__MATERIAL SHOWN__:
• • • • • • •

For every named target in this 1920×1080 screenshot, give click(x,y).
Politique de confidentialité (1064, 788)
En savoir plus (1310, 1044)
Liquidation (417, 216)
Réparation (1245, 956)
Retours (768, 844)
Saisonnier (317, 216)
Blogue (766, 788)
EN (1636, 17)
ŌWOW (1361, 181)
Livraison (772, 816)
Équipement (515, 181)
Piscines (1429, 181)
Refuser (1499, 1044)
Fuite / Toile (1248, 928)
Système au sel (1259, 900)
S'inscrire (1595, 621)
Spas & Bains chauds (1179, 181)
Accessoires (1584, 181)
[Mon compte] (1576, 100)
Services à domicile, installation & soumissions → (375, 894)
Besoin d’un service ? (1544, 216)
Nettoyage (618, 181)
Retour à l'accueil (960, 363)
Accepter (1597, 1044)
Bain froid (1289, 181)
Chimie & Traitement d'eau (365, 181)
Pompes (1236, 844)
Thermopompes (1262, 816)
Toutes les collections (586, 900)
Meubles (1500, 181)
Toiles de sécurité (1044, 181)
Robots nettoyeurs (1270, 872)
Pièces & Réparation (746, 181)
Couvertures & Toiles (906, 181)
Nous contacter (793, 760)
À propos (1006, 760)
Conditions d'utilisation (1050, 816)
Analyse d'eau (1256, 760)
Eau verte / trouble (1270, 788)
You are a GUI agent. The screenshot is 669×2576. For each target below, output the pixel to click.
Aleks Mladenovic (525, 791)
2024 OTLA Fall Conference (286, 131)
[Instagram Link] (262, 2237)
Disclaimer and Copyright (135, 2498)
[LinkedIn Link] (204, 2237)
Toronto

• • • • • • •

__PROBLEM TO SOLVE__:
Which lines of the records above contain the word "click"? Report each one.

__ANSWER TO THE EXERCISE__:
For every named target in this 1920×1080 screenshot, give click(x,y).
You are a GUI agent. The screenshot is 669×2576. For each target below, output the pixel to click.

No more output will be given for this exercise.